— Records supplied —

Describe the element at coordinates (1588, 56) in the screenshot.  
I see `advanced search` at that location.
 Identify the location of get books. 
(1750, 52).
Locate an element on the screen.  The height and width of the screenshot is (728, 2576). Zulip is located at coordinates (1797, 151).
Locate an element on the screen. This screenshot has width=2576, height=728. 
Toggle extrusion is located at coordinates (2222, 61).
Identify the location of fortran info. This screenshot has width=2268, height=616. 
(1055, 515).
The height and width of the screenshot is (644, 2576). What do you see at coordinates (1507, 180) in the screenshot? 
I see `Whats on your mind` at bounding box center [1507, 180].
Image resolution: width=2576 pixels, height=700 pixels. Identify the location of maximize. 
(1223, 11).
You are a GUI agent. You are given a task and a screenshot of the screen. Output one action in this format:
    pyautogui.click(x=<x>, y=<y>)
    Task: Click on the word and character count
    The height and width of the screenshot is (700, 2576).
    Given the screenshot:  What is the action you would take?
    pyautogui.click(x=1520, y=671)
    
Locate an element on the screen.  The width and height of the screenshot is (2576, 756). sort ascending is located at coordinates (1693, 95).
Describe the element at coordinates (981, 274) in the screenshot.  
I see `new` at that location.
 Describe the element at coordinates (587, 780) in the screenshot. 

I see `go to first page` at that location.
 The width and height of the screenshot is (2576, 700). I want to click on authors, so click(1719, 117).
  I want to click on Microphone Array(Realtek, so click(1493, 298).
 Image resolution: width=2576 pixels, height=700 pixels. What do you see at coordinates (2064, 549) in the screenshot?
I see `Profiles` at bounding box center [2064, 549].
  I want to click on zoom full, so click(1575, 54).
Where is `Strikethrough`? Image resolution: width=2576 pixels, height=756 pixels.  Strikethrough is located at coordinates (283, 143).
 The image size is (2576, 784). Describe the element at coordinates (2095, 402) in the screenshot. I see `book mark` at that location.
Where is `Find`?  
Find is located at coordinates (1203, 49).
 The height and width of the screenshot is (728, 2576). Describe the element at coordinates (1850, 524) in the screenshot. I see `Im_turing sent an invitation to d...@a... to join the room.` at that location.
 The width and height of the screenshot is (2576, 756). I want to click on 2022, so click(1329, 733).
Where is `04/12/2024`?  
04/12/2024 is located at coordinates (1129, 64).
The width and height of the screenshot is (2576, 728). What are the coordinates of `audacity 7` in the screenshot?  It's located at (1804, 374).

— Written exercise —
Reproduce the records above, substituting "Determine the position of" for each occurrence of "Identify the location of" and leaving everything else unchanged.

— Reply to the exercise —
Describe the element at coordinates (1588, 56) in the screenshot.  
I see `advanced search` at that location.
 Determine the position of get books. 
(1750, 52).
Locate an element on the screen.  The height and width of the screenshot is (728, 2576). Zulip is located at coordinates (1797, 151).
Locate an element on the screen. This screenshot has width=2576, height=728. 
Toggle extrusion is located at coordinates (2222, 61).
Determine the position of fortran info. This screenshot has width=2268, height=616. 
(1055, 515).
The height and width of the screenshot is (644, 2576). What do you see at coordinates (1507, 180) in the screenshot? 
I see `Whats on your mind` at bounding box center [1507, 180].
Image resolution: width=2576 pixels, height=700 pixels. Determine the position of maximize. 
(1223, 11).
You are a GUI agent. You are given a task and a screenshot of the screen. Output one action in this format:
    pyautogui.click(x=<x>, y=<y>)
    Task: Click on the word and character count
    The height and width of the screenshot is (700, 2576).
    Given the screenshot:  What is the action you would take?
    pyautogui.click(x=1520, y=671)
    
Locate an element on the screen.  The width and height of the screenshot is (2576, 756). sort ascending is located at coordinates (1693, 95).
Describe the element at coordinates (981, 274) in the screenshot.  
I see `new` at that location.
 Describe the element at coordinates (587, 780) in the screenshot. 

I see `go to first page` at that location.
 The width and height of the screenshot is (2576, 700). I want to click on authors, so click(1719, 117).
  I want to click on Microphone Array(Realtek, so click(1493, 298).
 Image resolution: width=2576 pixels, height=700 pixels. What do you see at coordinates (2064, 549) in the screenshot?
I see `Profiles` at bounding box center [2064, 549].
  I want to click on zoom full, so click(1575, 54).
Where is `Strikethrough`? Image resolution: width=2576 pixels, height=756 pixels.  Strikethrough is located at coordinates (283, 143).
 The image size is (2576, 784). Describe the element at coordinates (2095, 402) in the screenshot. I see `book mark` at that location.
Where is `Find`?  
Find is located at coordinates (1203, 49).
 The height and width of the screenshot is (728, 2576). Describe the element at coordinates (1850, 524) in the screenshot. I see `Im_turing sent an invitation to d...@a... to join the room.` at that location.
 The width and height of the screenshot is (2576, 756). I want to click on 2022, so click(1329, 733).
Where is `04/12/2024`?  
04/12/2024 is located at coordinates (1129, 64).
The width and height of the screenshot is (2576, 728). What are the coordinates of `audacity 7` in the screenshot?  It's located at (1804, 374).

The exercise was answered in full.